WHAT IS EXPECTED :: From the entries below, tally the lines with "section" in them and reply with that figure only.
··········
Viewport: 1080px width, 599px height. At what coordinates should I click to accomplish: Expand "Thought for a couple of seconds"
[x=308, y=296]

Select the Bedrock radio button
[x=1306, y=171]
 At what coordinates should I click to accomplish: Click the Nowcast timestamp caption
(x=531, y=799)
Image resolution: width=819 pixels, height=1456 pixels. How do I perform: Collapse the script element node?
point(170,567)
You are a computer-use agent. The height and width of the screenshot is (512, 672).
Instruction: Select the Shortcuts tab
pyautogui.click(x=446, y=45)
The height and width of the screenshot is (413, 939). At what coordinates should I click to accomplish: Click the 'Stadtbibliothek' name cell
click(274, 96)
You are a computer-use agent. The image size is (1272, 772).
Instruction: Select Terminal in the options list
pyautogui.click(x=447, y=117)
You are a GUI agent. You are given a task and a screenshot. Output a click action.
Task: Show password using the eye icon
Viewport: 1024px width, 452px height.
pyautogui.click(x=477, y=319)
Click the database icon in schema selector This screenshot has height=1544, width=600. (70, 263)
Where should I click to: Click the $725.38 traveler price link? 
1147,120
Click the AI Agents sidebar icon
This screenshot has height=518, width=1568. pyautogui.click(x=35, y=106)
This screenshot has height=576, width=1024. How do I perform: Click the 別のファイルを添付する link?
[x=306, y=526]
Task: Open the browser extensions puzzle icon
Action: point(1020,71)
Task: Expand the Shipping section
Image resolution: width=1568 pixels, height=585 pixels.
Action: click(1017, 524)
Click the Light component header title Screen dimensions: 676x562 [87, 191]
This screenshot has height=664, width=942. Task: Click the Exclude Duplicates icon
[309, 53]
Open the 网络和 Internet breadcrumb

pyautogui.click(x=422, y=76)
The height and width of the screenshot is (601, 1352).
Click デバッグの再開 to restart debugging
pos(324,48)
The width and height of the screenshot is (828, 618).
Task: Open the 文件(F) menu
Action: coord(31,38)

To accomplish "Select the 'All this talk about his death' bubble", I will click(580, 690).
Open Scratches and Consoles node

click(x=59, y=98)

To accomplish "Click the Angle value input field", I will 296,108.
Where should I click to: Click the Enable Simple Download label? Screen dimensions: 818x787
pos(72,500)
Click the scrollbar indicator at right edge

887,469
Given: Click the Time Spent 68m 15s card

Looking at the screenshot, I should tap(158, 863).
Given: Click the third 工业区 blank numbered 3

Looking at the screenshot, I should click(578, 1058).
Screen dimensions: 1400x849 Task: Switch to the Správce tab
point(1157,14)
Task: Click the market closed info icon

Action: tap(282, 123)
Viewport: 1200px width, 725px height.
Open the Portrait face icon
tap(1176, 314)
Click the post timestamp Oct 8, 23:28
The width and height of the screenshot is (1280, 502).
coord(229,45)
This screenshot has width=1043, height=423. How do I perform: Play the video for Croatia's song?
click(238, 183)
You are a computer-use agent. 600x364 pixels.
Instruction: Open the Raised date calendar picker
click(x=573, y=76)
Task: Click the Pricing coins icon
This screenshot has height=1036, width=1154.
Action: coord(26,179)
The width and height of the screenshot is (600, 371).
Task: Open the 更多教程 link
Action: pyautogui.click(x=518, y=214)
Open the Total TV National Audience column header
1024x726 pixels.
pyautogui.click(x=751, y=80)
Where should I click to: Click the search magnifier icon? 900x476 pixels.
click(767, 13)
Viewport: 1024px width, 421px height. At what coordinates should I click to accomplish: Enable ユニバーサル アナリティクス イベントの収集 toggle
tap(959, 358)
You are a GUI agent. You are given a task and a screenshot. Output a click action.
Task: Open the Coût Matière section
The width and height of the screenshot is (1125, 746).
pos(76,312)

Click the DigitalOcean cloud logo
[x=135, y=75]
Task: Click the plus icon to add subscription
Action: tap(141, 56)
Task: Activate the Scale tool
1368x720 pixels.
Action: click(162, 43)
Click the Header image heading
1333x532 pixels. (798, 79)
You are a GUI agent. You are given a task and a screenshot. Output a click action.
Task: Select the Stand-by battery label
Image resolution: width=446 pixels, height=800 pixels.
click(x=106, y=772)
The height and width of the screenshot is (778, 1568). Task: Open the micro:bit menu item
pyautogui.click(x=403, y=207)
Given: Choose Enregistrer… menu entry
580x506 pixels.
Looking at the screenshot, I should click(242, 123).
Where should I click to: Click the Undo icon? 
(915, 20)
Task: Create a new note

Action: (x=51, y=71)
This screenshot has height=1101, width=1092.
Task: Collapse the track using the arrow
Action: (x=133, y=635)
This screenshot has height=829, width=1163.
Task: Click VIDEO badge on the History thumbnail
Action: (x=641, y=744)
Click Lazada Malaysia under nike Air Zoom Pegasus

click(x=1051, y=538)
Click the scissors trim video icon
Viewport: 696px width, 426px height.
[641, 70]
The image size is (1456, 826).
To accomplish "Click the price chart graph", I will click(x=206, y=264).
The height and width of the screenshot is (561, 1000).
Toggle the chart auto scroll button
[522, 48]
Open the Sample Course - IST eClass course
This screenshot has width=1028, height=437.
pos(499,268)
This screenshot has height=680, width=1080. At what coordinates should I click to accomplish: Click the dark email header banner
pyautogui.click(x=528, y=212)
··········
RESULT OF THIS TASK :: 2